§ Brief
Copy out every line of the data below word for word, keeping each line's characters and order unchanged.

Data listing

=======

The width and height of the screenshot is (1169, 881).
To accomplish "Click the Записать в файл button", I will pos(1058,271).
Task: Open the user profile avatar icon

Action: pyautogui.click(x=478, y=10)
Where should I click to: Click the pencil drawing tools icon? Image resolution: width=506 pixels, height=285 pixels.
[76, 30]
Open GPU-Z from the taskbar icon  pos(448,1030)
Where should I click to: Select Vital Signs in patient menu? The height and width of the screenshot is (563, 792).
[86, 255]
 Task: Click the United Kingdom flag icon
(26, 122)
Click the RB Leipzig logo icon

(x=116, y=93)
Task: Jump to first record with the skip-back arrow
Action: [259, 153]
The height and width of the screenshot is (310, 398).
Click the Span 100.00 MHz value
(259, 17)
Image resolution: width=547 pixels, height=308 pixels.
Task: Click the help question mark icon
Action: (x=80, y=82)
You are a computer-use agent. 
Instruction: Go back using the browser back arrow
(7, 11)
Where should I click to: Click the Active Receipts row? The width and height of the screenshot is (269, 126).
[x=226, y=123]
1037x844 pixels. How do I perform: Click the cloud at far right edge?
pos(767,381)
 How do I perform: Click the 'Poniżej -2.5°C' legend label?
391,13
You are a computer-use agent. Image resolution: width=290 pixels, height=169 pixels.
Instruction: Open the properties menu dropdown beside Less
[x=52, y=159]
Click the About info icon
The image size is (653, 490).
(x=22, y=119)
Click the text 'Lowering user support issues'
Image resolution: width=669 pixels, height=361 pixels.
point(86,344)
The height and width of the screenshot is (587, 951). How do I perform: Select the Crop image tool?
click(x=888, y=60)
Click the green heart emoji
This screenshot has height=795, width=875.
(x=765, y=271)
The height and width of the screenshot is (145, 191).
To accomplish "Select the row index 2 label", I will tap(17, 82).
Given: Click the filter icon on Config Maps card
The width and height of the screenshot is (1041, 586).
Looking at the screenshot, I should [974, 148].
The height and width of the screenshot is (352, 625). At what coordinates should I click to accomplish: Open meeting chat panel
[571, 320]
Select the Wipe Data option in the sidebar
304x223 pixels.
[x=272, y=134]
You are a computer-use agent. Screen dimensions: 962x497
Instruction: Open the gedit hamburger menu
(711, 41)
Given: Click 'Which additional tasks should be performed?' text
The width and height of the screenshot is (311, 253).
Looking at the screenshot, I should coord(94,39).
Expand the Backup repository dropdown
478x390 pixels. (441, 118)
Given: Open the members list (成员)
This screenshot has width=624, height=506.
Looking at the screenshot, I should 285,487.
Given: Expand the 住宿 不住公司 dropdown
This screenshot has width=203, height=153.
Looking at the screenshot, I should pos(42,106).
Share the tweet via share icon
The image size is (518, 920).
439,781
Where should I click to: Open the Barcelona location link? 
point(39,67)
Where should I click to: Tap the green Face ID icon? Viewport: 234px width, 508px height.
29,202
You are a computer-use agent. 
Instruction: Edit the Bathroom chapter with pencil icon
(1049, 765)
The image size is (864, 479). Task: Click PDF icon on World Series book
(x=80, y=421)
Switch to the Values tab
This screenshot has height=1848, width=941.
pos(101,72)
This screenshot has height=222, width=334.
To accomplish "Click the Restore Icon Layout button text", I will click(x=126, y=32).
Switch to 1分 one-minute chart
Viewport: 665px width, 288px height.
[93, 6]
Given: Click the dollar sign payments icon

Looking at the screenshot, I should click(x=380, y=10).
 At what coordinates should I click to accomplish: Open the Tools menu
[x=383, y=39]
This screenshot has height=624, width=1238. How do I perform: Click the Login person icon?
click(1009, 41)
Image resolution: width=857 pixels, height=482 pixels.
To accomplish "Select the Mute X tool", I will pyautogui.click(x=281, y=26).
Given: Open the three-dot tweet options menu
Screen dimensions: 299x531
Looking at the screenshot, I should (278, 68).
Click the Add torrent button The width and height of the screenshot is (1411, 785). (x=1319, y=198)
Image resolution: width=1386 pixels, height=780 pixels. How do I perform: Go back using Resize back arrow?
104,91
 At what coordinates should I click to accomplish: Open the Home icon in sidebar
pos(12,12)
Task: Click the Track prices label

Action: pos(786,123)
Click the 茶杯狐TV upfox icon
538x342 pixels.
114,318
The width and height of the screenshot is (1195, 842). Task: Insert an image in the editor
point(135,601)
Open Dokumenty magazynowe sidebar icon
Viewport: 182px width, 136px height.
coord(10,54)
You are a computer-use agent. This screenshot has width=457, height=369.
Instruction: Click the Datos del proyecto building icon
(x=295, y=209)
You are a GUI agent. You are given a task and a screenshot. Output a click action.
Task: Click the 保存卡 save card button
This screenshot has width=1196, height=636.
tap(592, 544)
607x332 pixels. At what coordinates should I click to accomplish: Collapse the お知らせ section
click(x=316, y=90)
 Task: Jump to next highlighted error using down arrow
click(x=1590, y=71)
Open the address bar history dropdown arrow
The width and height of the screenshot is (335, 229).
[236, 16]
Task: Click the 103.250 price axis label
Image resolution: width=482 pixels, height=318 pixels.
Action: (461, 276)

=======

§ Full response
The width and height of the screenshot is (1169, 881).
To accomplish "Click the Записать в файл button", I will pos(1058,271).
Task: Open the user profile avatar icon

Action: pyautogui.click(x=478, y=10)
Where should I click to: Click the pencil drawing tools icon? Image resolution: width=506 pixels, height=285 pixels.
[76, 30]
Open GPU-Z from the taskbar icon  pos(448,1030)
Where should I click to: Select Vital Signs in patient menu? The height and width of the screenshot is (563, 792).
[86, 255]
 Task: Click the United Kingdom flag icon
(26, 122)
Click the RB Leipzig logo icon

(x=116, y=93)
Task: Jump to first record with the skip-back arrow
Action: [259, 153]
The height and width of the screenshot is (310, 398).
Click the Span 100.00 MHz value
(259, 17)
Image resolution: width=547 pixels, height=308 pixels.
Task: Click the help question mark icon
Action: (x=80, y=82)
You are a computer-use agent. 
Instruction: Go back using the browser back arrow
(7, 11)
Where should I click to: Click the Active Receipts row? The width and height of the screenshot is (269, 126).
[x=226, y=123]
1037x844 pixels. How do I perform: Click the cloud at far right edge?
pos(767,381)
 How do I perform: Click the 'Poniżej -2.5°C' legend label?
391,13
You are a computer-use agent. Image resolution: width=290 pixels, height=169 pixels.
Instruction: Open the properties menu dropdown beside Less
[x=52, y=159]
Click the About info icon
The image size is (653, 490).
(x=22, y=119)
Click the text 'Lowering user support issues'
Image resolution: width=669 pixels, height=361 pixels.
point(86,344)
The height and width of the screenshot is (587, 951). How do I perform: Select the Crop image tool?
click(x=888, y=60)
Click the green heart emoji
This screenshot has height=795, width=875.
(x=765, y=271)
The height and width of the screenshot is (145, 191).
To accomplish "Select the row index 2 label", I will tap(17, 82).
Given: Click the filter icon on Config Maps card
The width and height of the screenshot is (1041, 586).
Looking at the screenshot, I should [974, 148].
The height and width of the screenshot is (352, 625). At what coordinates should I click to accomplish: Open meeting chat panel
[571, 320]
Select the Wipe Data option in the sidebar
304x223 pixels.
[x=272, y=134]
You are a computer-use agent. Screen dimensions: 962x497
Instruction: Open the gedit hamburger menu
(711, 41)
Given: Click 'Which additional tasks should be performed?' text
The width and height of the screenshot is (311, 253).
Looking at the screenshot, I should coord(94,39).
Expand the Backup repository dropdown
478x390 pixels. (441, 118)
Given: Open the members list (成员)
This screenshot has width=624, height=506.
Looking at the screenshot, I should 285,487.
Given: Expand the 住宿 不住公司 dropdown
This screenshot has width=203, height=153.
Looking at the screenshot, I should pos(42,106).
Share the tweet via share icon
The image size is (518, 920).
439,781
Where should I click to: Open the Barcelona location link? 
point(39,67)
Where should I click to: Tap the green Face ID icon? Viewport: 234px width, 508px height.
29,202
You are a computer-use agent. 
Instruction: Edit the Bathroom chapter with pencil icon
(1049, 765)
The image size is (864, 479). Task: Click PDF icon on World Series book
(x=80, y=421)
Switch to the Values tab
This screenshot has height=1848, width=941.
pos(101,72)
This screenshot has height=222, width=334.
To accomplish "Click the Restore Icon Layout button text", I will click(x=126, y=32).
Switch to 1分 one-minute chart
Viewport: 665px width, 288px height.
[93, 6]
Given: Click the dollar sign payments icon

Looking at the screenshot, I should click(x=380, y=10).
 At what coordinates should I click to accomplish: Open the Tools menu
[x=383, y=39]
This screenshot has height=624, width=1238. How do I perform: Click the Login person icon?
click(1009, 41)
Image resolution: width=857 pixels, height=482 pixels.
To accomplish "Select the Mute X tool", I will pyautogui.click(x=281, y=26).
Given: Open the three-dot tweet options menu
Screen dimensions: 299x531
Looking at the screenshot, I should (278, 68).
Click the Add torrent button The width and height of the screenshot is (1411, 785). (x=1319, y=198)
Image resolution: width=1386 pixels, height=780 pixels. How do I perform: Go back using Resize back arrow?
104,91
 At what coordinates should I click to accomplish: Open the Home icon in sidebar
pos(12,12)
Task: Click the Track prices label

Action: pos(786,123)
Click the 茶杯狐TV upfox icon
538x342 pixels.
114,318
The width and height of the screenshot is (1195, 842). Task: Insert an image in the editor
point(135,601)
Open Dokumenty magazynowe sidebar icon
Viewport: 182px width, 136px height.
coord(10,54)
You are a computer-use agent. This screenshot has width=457, height=369.
Instruction: Click the Datos del proyecto building icon
(x=295, y=209)
You are a GUI agent. You are given a task and a screenshot. Output a click action.
Task: Click the 保存卡 save card button
This screenshot has width=1196, height=636.
tap(592, 544)
607x332 pixels. At what coordinates should I click to accomplish: Collapse the お知らせ section
click(x=316, y=90)
 Task: Jump to next highlighted error using down arrow
click(x=1590, y=71)
Open the address bar history dropdown arrow
The width and height of the screenshot is (335, 229).
[236, 16]
Task: Click the 103.250 price axis label
Image resolution: width=482 pixels, height=318 pixels.
Action: (461, 276)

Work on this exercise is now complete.